Work item: Where the data below has the string "will", return the whole line.

Source data:
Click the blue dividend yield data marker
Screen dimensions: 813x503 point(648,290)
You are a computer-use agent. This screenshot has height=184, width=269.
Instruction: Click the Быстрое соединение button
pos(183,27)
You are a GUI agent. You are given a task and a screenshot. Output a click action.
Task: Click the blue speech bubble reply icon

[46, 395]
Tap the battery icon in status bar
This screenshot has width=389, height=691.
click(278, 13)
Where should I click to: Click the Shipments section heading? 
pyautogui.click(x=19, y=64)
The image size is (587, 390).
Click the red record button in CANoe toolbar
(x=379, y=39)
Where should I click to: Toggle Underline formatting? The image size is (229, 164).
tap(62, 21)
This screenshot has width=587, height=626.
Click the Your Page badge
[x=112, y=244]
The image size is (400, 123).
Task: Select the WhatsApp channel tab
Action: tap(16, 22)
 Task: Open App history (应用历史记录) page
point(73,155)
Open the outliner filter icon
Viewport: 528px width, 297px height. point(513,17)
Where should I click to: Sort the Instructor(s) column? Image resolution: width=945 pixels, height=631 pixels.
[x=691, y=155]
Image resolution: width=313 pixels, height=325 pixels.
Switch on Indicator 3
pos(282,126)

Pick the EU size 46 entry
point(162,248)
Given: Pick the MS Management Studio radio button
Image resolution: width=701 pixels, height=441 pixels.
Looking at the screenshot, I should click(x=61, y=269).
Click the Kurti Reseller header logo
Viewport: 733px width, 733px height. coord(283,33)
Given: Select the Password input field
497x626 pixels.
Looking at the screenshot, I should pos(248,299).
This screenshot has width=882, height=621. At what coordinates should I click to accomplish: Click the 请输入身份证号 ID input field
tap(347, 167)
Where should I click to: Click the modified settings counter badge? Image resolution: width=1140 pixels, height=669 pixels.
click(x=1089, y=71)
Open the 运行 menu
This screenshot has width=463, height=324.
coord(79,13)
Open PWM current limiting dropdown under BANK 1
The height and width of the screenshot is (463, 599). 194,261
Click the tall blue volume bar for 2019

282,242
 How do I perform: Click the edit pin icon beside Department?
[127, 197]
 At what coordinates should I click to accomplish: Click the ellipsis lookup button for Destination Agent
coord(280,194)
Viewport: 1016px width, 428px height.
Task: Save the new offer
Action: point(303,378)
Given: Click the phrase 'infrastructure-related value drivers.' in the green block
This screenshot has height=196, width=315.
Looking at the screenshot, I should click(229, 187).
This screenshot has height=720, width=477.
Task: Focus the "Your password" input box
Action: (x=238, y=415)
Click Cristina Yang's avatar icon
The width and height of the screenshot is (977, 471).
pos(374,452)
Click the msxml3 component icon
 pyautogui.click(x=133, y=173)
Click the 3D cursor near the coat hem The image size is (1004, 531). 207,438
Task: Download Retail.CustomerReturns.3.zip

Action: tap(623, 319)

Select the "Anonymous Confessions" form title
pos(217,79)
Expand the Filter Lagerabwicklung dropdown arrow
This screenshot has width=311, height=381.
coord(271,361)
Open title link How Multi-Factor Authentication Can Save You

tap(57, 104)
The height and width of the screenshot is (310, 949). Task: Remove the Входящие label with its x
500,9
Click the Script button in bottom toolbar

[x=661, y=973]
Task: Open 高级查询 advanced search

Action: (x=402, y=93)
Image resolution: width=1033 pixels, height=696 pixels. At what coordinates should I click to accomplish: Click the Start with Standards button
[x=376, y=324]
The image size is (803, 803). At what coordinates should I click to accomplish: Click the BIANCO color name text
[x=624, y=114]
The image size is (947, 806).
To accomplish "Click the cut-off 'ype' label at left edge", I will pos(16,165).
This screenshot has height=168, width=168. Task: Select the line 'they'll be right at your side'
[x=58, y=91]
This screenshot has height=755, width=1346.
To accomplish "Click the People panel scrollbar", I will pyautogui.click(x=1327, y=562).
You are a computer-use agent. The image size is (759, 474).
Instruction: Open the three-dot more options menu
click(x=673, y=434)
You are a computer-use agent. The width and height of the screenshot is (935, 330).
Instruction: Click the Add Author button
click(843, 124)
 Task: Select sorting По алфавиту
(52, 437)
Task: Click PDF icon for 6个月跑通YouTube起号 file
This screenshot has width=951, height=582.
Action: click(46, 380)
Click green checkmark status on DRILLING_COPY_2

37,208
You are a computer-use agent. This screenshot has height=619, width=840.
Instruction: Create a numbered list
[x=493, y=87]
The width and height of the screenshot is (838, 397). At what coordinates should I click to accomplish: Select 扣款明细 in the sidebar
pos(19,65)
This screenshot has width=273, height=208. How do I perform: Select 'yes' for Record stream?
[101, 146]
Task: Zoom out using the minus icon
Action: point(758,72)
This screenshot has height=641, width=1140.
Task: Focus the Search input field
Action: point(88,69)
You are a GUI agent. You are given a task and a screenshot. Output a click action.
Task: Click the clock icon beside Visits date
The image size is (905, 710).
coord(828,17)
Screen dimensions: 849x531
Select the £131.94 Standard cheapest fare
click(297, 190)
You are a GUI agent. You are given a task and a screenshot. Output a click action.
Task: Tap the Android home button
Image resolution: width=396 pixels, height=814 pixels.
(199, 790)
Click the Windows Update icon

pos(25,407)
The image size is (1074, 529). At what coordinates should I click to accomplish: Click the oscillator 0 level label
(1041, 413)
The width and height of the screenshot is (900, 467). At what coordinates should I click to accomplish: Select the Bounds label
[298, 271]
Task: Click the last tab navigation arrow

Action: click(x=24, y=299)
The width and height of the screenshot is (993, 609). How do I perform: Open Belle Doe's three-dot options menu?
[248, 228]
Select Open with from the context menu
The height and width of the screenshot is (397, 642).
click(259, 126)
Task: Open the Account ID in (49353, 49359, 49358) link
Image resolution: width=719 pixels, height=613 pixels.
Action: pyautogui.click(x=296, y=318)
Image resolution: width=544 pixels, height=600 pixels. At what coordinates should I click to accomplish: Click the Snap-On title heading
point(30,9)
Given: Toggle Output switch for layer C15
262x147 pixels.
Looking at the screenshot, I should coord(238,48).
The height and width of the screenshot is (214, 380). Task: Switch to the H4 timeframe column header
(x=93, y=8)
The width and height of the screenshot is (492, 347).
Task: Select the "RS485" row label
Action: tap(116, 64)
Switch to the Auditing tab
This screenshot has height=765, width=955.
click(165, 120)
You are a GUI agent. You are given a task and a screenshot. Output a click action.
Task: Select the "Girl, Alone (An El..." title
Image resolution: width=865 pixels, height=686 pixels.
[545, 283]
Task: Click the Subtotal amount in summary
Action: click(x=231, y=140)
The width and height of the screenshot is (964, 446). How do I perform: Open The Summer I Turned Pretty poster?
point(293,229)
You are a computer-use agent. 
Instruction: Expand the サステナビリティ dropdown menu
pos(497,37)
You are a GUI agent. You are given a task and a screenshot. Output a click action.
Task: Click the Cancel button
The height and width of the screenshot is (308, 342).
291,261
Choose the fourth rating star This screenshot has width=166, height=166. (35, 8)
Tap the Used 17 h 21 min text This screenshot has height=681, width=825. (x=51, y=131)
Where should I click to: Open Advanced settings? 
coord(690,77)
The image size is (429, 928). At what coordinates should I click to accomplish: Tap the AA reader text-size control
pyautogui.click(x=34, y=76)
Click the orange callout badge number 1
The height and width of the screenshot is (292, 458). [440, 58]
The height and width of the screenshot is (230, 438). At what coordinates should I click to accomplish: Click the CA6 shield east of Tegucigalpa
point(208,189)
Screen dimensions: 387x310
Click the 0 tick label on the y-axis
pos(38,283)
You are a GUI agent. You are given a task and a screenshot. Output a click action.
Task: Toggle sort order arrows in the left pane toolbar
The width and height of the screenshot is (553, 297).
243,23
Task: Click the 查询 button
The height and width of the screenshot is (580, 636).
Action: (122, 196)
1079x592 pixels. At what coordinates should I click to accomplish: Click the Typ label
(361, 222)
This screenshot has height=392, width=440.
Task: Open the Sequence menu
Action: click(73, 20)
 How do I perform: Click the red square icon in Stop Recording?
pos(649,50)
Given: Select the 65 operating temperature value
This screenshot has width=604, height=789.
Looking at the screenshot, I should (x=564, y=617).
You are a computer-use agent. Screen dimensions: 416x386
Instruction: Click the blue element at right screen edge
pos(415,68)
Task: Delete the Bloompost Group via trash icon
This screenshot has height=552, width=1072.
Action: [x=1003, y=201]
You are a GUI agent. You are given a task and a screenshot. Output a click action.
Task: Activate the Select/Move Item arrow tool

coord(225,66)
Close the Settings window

Expected answer:
To accomplish "Click the cut-off 'ype' label at left edge", I will pos(16,165).
To accomplish "Click the People panel scrollbar", I will pyautogui.click(x=1327, y=562).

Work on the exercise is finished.